En plus de l'Onu, de nombreuses organisations humanitaires et de défense des droits humains dénoncent le silence du reste du monde.

Les crises à Gaza et en Ukraine accaparent l'attention, comme le constate l'International Crisis Group.

La lutte contre la malnutrition des enfants, un défi à Paoua

Manque d'attention internationale

À la mi-avril, Melissa Fleming, sous-secrétaire générale à la communication mondiale des Nations unies, a publié une tribune dans laquelle elle se penche sur ce manque d'attention.

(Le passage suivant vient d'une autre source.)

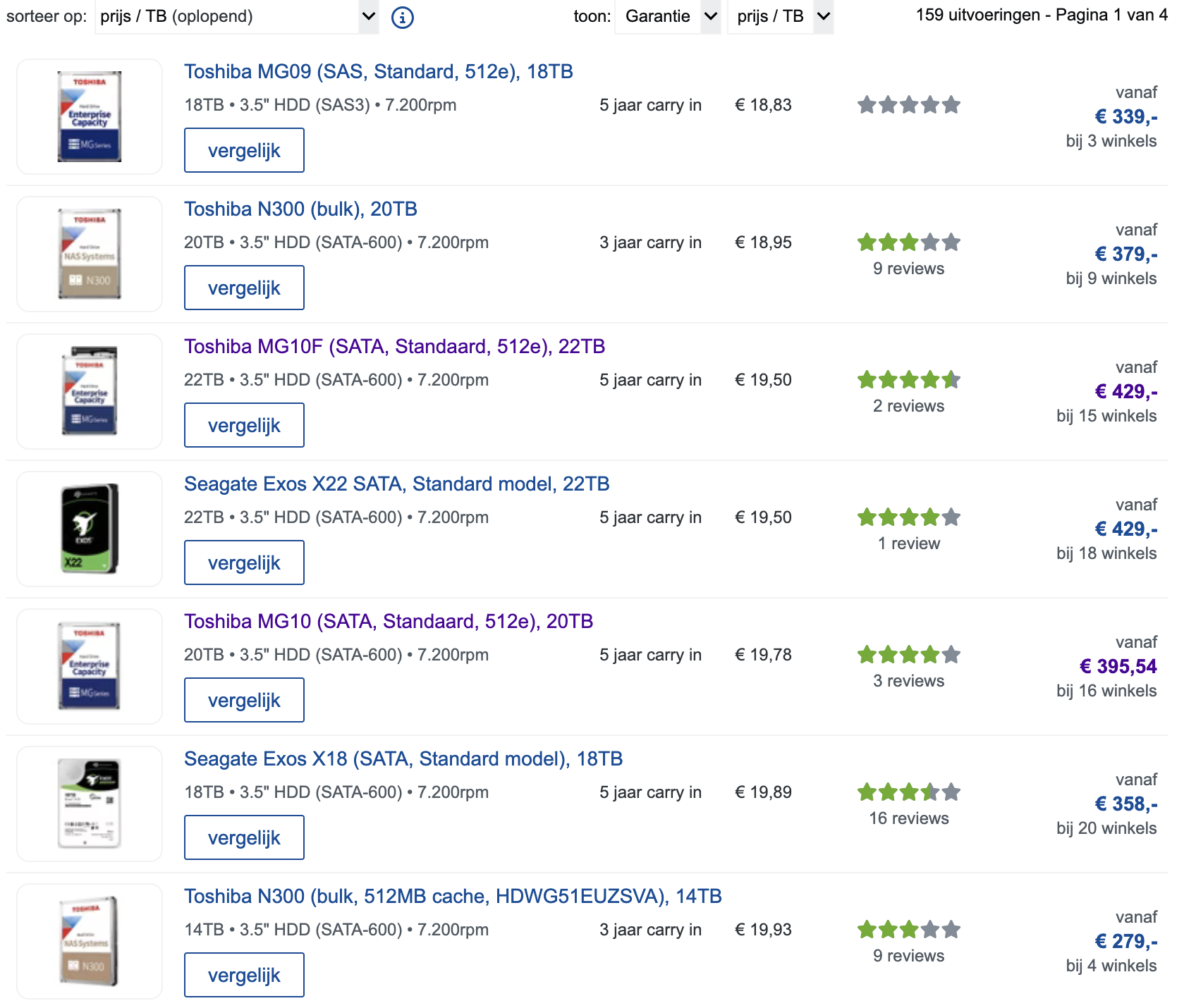This screenshot has height=1008, width=1196.
Task: Click star rating of Toshiba MG10F 22TB
Action: [x=908, y=380]
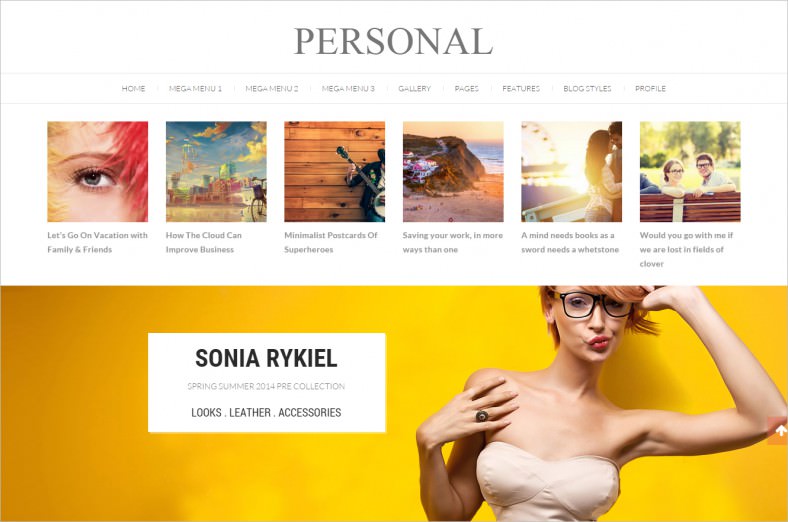Open the Blog Styles menu item
This screenshot has width=788, height=522.
pos(587,88)
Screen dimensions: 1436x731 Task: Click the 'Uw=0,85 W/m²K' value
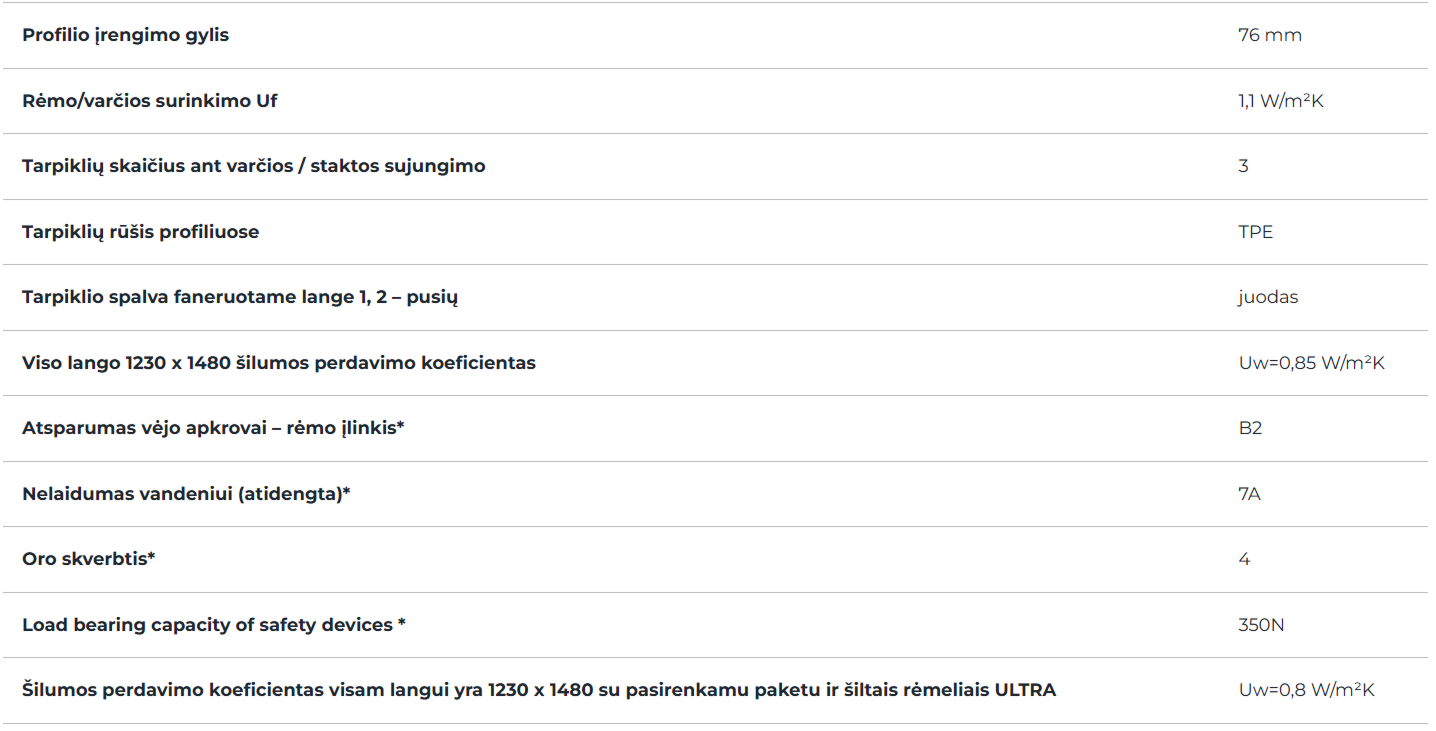coord(1311,363)
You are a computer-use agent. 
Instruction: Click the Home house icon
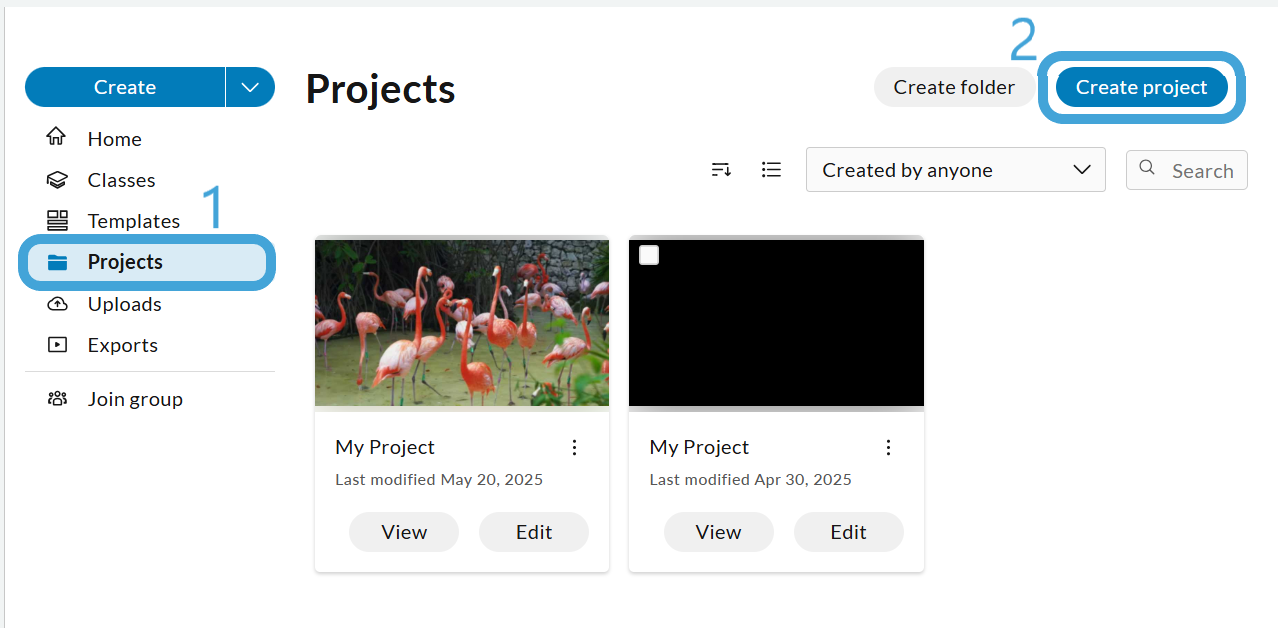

Elle évoque un "engourdissement psychique", et explique que "ce terme fait référence à la triste réalité selon laquelle les gens se sentent plus apathiques face à une tragédie à mesure que le nombre de victimes augmente". C'est un peu le même engourdissement que lorsqu'il est question du changement climatique.

Il y a aussi la nature du conflit au Soudan. Des recherches ont déjà montré que les guerres civiles - en particulier celles qui sont considérées comme des affaires internes dans un pays lointain - reçoivent moins d'attention que les conflits dans lesquels un pays en attaque un autre.

La complexité de la situation, qui ne permet pas de tracer de ligne claire entre le bien le mal, ne facilite pas la compréhension du conflit.

Roman Deckert, chercheur indépendant sur le Soudan basé à Genève, dresse le même constat dans tous les conflits qui ont déchiré le pays depuis le début de ses travaux, en 1997.

Toujours selon Roman Deckert, il existe un racisme ou un eurocentrisme latent, qui fait que les Occidentaux perçoivent à tort ces combats comme "non civilisés" ou "typiques" de ces contrées considérées comme lointaines.

Le chercheur se souvient de s'être étonné à l'époque de l'intérêt porté, a contrario, à la guerre en Yougoslavie.

"Une journaliste [allemand] m'a dit que les paysages yougoslaves lui rappelaient ceux de l'Allemagne, raconte-t-il. Que ces gens nous ressemblaient. Que leurs maisons étaient parailles aux nôtres. Et que donc elle se sentait plus proche d'eux, que le lien était plus facile à établir. Un peu comme avec l'Ukraine actuellement." 

Plus d'attention permettrait pourtant de mobiliser davantage de fonds pour aider les Soudanais en détresse. Les Nations Unies n'ont reçu que 16% des sommes promises cette année pour le Soudan.